■ What to produce ■
Find the lines below holding the word "Choose" and copy each of them.

■ Input data ■
########################################

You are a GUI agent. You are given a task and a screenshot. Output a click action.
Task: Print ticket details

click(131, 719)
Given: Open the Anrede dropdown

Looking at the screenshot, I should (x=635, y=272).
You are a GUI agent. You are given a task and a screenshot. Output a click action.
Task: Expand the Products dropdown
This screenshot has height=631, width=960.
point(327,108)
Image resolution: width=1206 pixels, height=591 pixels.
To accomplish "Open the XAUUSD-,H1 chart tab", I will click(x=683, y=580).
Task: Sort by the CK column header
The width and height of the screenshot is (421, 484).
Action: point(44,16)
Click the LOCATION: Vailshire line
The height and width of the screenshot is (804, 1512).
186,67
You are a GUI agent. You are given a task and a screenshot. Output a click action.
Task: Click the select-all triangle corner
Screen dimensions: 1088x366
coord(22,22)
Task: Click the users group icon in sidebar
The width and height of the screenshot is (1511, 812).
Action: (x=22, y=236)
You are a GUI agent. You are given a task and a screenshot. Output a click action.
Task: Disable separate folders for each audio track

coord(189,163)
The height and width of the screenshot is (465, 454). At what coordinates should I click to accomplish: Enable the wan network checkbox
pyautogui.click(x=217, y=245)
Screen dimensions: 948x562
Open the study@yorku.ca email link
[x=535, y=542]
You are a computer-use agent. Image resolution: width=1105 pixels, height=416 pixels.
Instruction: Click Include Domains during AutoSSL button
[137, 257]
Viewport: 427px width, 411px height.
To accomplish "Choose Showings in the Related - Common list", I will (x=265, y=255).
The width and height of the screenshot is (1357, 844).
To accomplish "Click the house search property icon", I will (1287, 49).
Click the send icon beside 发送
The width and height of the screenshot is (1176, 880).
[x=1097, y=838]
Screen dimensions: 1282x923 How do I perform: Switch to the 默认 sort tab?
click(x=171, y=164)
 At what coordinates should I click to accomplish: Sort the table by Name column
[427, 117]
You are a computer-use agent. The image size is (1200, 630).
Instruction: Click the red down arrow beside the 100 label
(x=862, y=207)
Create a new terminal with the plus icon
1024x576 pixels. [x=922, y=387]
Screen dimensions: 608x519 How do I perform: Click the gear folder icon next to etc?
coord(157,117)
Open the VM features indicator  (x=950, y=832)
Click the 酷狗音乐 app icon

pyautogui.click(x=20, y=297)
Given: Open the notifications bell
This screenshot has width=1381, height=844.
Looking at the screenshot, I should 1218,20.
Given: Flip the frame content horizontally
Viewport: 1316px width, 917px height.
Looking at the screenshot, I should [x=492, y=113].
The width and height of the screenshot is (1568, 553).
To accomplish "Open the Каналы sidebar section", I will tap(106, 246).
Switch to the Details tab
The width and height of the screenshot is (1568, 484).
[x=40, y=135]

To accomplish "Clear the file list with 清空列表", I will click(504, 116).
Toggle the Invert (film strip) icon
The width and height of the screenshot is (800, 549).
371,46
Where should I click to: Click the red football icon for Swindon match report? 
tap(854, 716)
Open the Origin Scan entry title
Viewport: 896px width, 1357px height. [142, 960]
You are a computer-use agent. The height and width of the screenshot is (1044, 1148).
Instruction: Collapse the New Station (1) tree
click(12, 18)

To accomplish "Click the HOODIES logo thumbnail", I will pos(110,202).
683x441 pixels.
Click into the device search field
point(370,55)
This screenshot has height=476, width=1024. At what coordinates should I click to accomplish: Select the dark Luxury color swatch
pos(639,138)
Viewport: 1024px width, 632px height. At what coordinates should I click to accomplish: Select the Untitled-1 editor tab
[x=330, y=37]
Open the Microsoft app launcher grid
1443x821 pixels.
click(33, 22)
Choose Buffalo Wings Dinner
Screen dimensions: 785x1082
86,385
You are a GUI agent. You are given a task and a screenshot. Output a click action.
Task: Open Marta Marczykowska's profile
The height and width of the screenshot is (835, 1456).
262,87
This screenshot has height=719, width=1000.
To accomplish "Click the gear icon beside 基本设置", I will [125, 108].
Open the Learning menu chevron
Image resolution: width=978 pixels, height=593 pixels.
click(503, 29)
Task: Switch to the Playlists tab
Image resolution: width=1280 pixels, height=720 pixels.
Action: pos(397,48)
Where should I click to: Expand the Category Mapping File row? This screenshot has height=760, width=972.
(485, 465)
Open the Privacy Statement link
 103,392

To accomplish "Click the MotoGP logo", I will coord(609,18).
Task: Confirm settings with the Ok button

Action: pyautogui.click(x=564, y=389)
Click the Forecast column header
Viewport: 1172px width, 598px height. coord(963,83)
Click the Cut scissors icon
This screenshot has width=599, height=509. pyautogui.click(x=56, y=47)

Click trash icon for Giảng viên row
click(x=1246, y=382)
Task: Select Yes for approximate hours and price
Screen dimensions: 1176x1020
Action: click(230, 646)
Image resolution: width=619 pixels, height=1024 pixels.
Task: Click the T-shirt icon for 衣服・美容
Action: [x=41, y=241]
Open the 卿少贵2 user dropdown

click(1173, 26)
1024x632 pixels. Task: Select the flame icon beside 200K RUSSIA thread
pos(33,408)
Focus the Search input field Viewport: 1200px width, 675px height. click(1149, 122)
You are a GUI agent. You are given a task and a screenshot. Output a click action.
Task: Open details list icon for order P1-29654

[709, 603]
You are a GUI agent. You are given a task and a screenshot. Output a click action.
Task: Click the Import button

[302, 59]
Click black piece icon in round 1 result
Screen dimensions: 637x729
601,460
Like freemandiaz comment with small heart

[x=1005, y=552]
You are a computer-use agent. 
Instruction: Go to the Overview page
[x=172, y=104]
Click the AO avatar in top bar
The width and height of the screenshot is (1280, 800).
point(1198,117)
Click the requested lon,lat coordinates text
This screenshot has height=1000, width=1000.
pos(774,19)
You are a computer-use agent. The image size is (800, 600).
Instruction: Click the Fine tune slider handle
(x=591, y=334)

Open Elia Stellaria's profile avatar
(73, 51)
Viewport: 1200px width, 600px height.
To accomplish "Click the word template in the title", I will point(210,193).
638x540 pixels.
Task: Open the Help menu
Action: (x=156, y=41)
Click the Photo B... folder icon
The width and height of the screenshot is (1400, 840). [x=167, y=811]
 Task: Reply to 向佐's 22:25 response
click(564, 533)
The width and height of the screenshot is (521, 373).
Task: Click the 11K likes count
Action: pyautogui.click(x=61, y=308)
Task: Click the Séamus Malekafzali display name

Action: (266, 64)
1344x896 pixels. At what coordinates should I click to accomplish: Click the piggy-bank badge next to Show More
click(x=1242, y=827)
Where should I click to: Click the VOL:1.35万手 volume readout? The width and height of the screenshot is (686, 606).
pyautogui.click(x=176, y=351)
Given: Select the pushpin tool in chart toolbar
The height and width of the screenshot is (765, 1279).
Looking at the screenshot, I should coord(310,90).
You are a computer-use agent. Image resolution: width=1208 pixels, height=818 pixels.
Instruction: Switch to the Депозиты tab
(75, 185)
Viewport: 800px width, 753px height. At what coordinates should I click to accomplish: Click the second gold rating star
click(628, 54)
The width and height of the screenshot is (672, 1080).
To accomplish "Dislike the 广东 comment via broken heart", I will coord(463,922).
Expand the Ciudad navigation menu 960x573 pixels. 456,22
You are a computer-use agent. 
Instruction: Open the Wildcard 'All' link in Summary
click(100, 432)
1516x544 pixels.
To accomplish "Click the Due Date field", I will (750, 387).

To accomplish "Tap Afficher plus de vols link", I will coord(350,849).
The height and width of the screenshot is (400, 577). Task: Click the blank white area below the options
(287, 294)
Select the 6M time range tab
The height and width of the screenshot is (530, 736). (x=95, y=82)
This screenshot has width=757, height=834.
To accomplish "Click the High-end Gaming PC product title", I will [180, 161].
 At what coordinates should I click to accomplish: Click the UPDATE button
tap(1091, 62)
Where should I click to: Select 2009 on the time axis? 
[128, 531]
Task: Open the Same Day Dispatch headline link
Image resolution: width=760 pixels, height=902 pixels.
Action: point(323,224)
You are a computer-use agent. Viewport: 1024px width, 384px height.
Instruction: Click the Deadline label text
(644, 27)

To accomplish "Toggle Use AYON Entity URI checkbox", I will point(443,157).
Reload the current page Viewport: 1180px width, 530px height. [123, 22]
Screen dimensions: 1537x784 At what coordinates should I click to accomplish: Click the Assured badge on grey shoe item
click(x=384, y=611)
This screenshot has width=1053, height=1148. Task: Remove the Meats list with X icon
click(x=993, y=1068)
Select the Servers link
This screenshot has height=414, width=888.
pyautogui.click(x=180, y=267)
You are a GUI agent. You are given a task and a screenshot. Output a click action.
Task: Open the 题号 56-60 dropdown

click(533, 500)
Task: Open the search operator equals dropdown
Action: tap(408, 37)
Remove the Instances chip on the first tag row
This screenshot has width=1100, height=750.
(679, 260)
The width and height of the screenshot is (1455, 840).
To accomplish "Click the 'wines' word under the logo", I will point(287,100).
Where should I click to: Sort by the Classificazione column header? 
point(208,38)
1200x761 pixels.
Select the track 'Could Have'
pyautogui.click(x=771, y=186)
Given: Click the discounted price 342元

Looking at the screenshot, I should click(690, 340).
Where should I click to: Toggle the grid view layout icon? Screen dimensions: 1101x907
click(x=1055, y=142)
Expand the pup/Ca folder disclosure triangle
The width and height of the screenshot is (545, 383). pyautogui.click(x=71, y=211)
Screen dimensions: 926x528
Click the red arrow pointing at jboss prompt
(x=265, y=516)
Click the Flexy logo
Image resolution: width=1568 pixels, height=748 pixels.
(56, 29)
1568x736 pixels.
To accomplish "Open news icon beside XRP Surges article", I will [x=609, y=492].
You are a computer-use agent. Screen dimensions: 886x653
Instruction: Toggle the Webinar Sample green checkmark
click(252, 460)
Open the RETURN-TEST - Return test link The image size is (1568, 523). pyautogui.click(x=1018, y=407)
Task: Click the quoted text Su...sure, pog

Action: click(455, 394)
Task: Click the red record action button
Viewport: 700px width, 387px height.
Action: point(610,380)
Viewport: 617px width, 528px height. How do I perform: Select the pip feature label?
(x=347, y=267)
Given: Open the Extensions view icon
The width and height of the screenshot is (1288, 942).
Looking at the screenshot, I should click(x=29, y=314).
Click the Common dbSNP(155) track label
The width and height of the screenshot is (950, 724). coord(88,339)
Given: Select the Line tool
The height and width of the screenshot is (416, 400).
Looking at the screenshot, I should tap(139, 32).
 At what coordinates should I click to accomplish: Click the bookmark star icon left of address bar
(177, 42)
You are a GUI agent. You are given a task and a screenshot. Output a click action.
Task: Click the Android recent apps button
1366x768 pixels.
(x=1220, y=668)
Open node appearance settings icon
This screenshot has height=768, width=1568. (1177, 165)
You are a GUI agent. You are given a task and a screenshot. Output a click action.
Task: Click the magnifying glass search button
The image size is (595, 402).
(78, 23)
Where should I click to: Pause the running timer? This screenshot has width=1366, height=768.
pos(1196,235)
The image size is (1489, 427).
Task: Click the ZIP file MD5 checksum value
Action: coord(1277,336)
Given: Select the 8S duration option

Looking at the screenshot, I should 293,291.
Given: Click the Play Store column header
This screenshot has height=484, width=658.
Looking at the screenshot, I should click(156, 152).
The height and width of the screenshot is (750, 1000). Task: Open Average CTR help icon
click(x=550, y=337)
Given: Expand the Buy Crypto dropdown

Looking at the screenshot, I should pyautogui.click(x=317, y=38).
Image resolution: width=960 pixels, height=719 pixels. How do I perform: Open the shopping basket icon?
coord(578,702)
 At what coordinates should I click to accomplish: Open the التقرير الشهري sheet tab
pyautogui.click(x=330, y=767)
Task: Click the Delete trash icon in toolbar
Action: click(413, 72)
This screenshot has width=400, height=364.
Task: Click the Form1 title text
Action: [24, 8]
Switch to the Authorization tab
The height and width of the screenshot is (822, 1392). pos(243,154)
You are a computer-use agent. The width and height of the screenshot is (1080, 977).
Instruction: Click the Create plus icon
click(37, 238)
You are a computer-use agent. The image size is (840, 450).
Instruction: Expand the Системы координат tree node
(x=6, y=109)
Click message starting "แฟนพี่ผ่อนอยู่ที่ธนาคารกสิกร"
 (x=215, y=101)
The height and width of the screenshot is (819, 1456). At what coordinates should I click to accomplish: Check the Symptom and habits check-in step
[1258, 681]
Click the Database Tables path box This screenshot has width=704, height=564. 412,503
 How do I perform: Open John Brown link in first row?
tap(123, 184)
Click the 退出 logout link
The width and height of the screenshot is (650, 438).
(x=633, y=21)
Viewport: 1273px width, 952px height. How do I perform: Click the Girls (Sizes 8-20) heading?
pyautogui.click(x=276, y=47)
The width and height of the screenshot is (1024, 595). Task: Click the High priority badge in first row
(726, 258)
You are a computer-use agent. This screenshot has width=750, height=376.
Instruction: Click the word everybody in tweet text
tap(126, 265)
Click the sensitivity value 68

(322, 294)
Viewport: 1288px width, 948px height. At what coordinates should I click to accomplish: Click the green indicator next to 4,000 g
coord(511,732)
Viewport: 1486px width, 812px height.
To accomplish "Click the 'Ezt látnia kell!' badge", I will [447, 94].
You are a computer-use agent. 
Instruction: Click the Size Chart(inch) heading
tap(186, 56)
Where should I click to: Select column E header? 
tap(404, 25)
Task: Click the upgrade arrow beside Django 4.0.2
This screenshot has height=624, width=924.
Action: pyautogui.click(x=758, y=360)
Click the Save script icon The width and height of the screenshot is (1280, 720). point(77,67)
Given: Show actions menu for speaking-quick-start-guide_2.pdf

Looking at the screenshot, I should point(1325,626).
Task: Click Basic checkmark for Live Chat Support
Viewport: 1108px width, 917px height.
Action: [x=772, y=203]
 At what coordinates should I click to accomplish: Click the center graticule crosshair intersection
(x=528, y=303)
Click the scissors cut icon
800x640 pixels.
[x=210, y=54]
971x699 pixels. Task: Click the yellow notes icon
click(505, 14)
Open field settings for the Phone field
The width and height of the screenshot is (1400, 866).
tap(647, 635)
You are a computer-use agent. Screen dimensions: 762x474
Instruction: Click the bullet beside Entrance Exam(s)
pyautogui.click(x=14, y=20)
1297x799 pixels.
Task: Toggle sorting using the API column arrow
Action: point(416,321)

########################################

■ Response below ■
To accomplish "Choose Showings in the Related - Common list", I will (x=265, y=255).
Choose Buffalo Wings Dinner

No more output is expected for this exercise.